* _Text segment_
Turning to the weekly action

  • Volumes: cooler weather (as much as 3C below last year in Melbourne) saw NEM wide volumes up 4% compared to previous corresponding period (PCP) driven by NSW and Vic. Qld remaind soft. For the CYTD (calendar year to date) volumes are flat, down in Victoria up in NSW.  At this stage our guess is that volumes for the calendar year will end up marginally ahead of 2016.
  • Future prices.. were largely unchanged this week. Again we draw attention to the fact that prices in the out years are lower than for 2018. For instance the very lightly traded FY2020 NSW price is at $74 MWh compared to $109 MWh for FY18
  • Spot electricity prices were well up on last year 160% in the case of Victoria, but only 57% in NSW. In the current Autumn conditions NSW and QLD spot prices are noticeably below those of Victoria and South Australia and Tasmania
  • REC
  • Gas prices .  Drifted slightly but no real change
  • Utility share prices.. Redflow’s announcement that production has resumed saw its share price up 31% on the week, to be still down 40% on last year.  Tilt shares lost 8% for the week after its outlook statement indicated that profits would be less in FY18 than FY17. Origin’s Stockyard Hill deal combined with some renewed confidence in the oil market saw its share price up 5% for the week and 20% since Jan 1 just about matching the 22% for AGL. AGL announced that Stephen Mikkelsen head of energy markets and former CFO will be stepping down. Stephen was well regarded in the market.

* _Instruction 1_
Summarize the weekly energy market summary in two sentences.
* _Instruction 2_
Name every company mentioned in the weekly energy market summary.
The records have no connection to the weekly energy market summary.

* _Entries provided_
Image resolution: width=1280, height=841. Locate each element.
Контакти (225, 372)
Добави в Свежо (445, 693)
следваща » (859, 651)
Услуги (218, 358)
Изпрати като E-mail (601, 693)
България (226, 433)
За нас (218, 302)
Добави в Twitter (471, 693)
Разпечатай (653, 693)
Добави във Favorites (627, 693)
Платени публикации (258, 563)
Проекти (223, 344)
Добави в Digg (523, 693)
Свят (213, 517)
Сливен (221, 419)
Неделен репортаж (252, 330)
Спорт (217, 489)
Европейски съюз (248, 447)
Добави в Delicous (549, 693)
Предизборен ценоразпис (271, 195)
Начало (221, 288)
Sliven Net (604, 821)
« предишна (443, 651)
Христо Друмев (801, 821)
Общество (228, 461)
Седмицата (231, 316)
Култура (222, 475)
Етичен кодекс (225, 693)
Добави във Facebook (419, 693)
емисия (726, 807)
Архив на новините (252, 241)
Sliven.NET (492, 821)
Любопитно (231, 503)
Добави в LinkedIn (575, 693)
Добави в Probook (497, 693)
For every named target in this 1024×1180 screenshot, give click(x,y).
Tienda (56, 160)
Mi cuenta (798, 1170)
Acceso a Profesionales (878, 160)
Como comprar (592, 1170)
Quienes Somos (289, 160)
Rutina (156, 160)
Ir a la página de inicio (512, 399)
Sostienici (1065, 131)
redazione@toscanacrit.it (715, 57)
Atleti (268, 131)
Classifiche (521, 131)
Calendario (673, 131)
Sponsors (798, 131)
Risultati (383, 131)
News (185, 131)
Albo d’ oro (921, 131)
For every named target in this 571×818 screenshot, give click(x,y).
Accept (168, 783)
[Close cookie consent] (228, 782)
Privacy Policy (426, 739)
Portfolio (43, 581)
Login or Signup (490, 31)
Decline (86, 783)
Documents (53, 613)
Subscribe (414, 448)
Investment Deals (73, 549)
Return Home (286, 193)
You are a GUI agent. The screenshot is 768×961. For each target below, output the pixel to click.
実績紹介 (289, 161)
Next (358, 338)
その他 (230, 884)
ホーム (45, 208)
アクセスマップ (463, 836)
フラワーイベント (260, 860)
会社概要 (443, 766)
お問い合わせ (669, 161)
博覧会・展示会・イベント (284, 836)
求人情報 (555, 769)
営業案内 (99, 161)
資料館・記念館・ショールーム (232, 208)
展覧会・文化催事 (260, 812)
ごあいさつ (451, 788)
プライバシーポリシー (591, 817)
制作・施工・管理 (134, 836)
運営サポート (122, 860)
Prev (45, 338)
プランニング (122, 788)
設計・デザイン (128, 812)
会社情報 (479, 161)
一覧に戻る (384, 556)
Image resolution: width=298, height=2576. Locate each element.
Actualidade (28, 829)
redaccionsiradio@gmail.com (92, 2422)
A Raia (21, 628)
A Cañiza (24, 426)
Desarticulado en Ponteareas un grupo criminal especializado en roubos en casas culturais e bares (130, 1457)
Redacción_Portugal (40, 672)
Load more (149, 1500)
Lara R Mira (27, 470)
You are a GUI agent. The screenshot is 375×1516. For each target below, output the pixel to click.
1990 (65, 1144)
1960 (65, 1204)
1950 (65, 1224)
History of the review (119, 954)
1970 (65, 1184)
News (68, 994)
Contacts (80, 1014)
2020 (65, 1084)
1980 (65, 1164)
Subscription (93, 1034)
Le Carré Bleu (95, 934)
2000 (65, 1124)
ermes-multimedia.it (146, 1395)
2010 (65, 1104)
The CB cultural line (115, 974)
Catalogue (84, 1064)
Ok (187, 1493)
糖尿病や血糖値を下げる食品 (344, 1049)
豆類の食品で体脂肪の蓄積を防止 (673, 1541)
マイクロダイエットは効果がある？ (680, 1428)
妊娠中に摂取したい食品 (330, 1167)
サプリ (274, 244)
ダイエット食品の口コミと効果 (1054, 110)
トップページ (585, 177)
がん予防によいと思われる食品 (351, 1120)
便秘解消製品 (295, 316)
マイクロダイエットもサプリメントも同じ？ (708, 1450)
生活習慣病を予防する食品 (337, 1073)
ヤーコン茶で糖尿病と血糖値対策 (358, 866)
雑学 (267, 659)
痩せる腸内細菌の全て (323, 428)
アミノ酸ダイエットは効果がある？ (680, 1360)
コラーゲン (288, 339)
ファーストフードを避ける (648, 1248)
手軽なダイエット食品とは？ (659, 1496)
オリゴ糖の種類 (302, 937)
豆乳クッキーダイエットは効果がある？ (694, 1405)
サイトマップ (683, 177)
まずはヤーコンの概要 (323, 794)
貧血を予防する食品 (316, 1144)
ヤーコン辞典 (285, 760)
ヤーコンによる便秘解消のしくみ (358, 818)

* _Written response 1_
Cooler weather lifted NEM-wide electricity volumes 4% on the previous corresponding period, driven by NSW and Victoria, while futures and gas prices barely moved and spot prices rose well above last year's, by 160% in Victoria and 57% in NSW. Among utility shares, Redflow gained 31% after production resumed, Tilt fell 8% on an outlook of lower FY18 profits, Origin rose 5% on its Stockyard Hill deal and renewed oil market confidence, and AGL announced that Stephen Mikkelsen will step down.

* _Written response 2_
Redflow, Tilt, Origin, AGL